Расклеилась я. Это просто весна…
Без тебя.
Апрель.
`Прошло два месяца, как я вернулась домой. Пять с тех пор, как мы виделись с
тобой. Я готова перевести их в недели и дни, подсчитать со скрупулезностью
шизофреника количество часов и минут нашей разлуки. И ужаснуться полученной
цифре. Но не буду. Мне хватает боли. Каждый вдох и выдох без тебя. Каждое слово,
не к тебе обращенное, каждое дело не для тебя, каждый взгляд, что подарен не
тебе — вот настоящий ужас.
Иногда мне хочется все бросить, взять снаряжение и направиться в горы, чтоб в
итоге оказаться на краю ущелья, что разделяет тебя и меня. Я даже составила
маршрут, посчитала время, что затрачу на путь, и вышла гротескно смешная цифра —
десять дней. Всего десять! Неспешных дней пути с привалами и остановками.
Мысленно же и того на путь не затрачиваю. Доля секунды и я штурмую Черный замок,
вхожу в зал и говорю тебе: Здравствуй! Кажется, я забыла сказать, что люблю тебя!…
После можно и уйти. Но уже не смогу.
Нет, глупо и думать о том.
Нет, я не стану ничего делать. И излечусь. Как, возможно, излечился ты. А
впрочем — болел ли?
Возможно, я была для тебя забавой, как для меня в ту пору твой глобус.
Возможно, ты уже не помнишь меня. Имя Лесс затерялось в списках Агнешек, Ойко и
множества других имен. В этом мире все преходяще, тленно и тщетно….
Только рядом с тобой я думала иначе. Верила свято как иной фанатик своим божкам.
Но лишь сейчас поняла, что ты для меня, и лечу себя мыслью, что я не то же самое
для тебя. А это главное. Ведь любовь, прежде всего, единение душ, их соитие, а
не плотская утеха. Меня, пожалуй, никто не понимал, как ты, и пожалуй, я не
понимала никого так, как тебя. Ты ничего не просил, не ждал, в отличие от других.

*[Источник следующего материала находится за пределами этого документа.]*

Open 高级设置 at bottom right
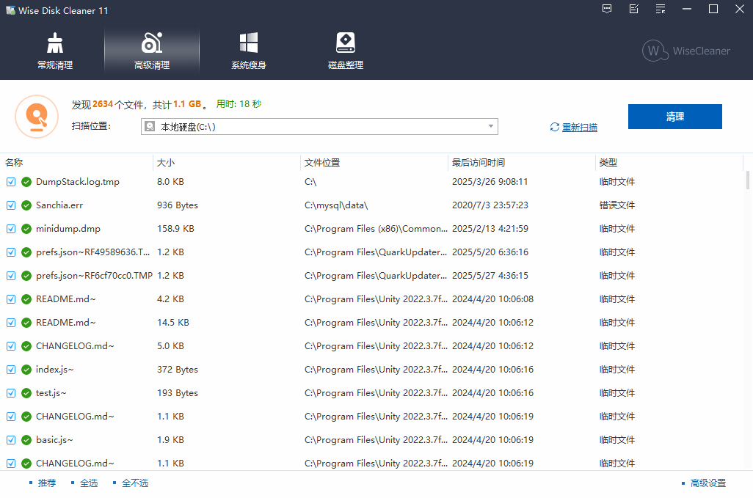 click(707, 483)
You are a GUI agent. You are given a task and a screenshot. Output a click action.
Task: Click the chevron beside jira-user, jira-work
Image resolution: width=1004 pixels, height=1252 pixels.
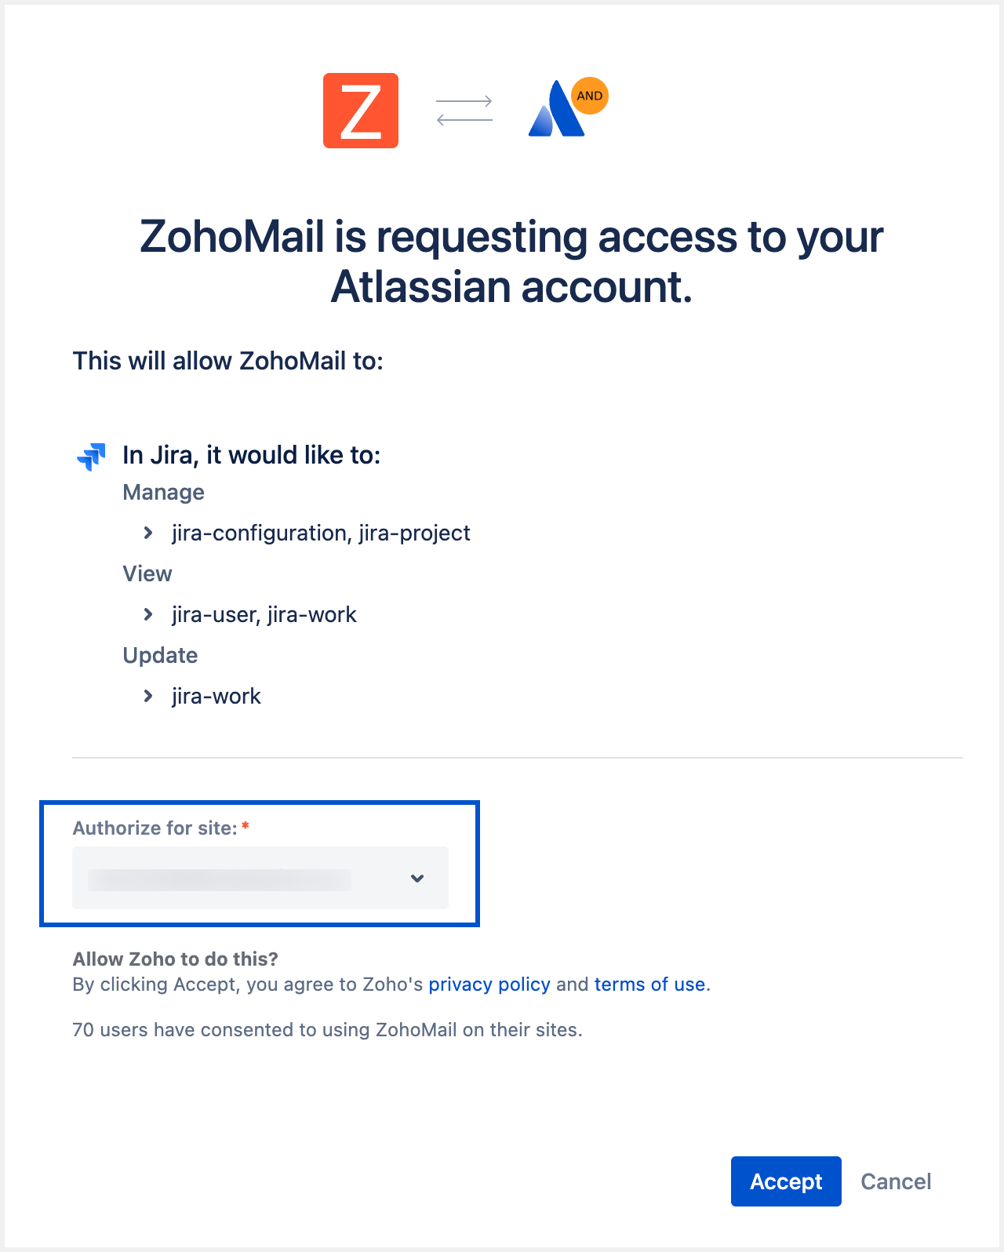pyautogui.click(x=149, y=615)
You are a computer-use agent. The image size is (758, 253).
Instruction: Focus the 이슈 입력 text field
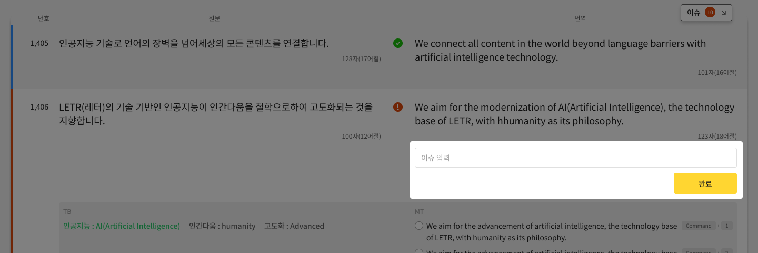point(575,158)
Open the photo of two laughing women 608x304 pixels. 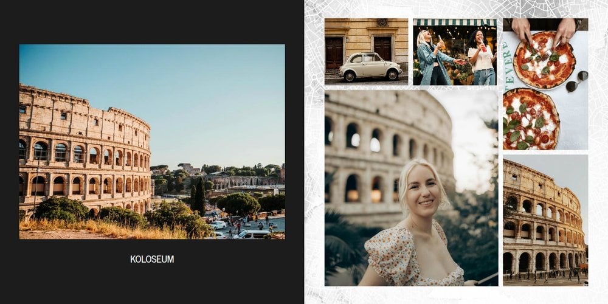tap(455, 51)

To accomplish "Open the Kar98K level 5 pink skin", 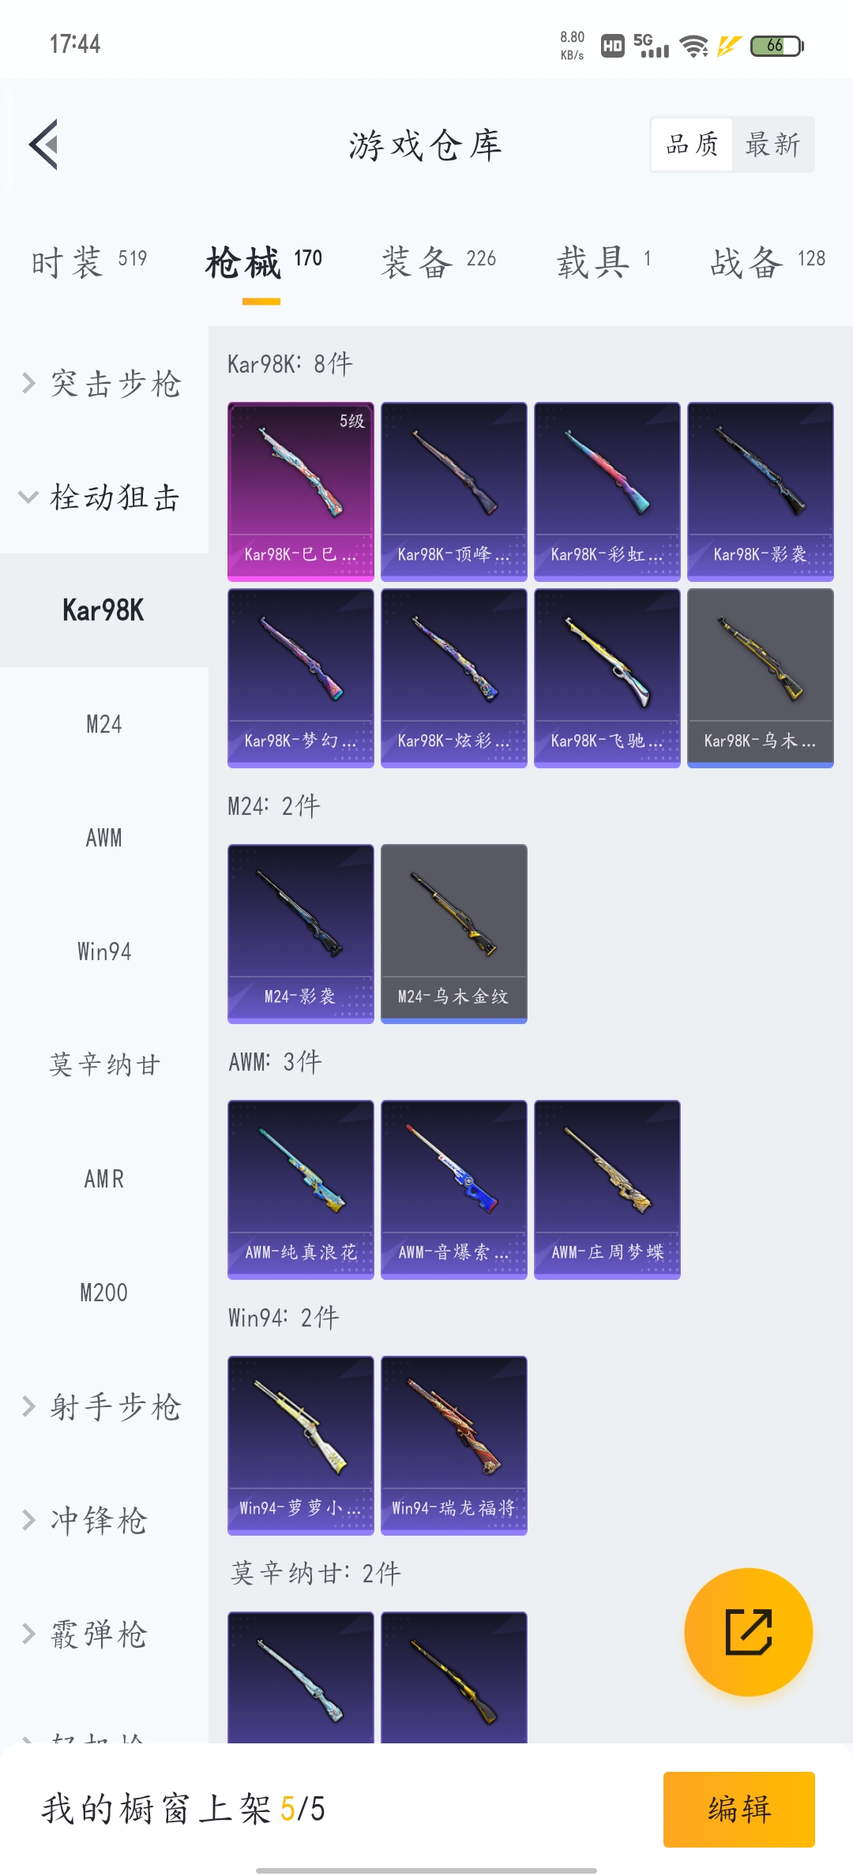I will tap(301, 492).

Ты просто не знал, что нужно давать и обязательно ждать, что взамен дадут втрое,
четверо больше. И не просил, потому что нечего было просить. Странно… Наверное,
эти странности и являются главными отличиями человека от Варн. Но если так, то
за что вас гнать и травить, из-за чего бояться?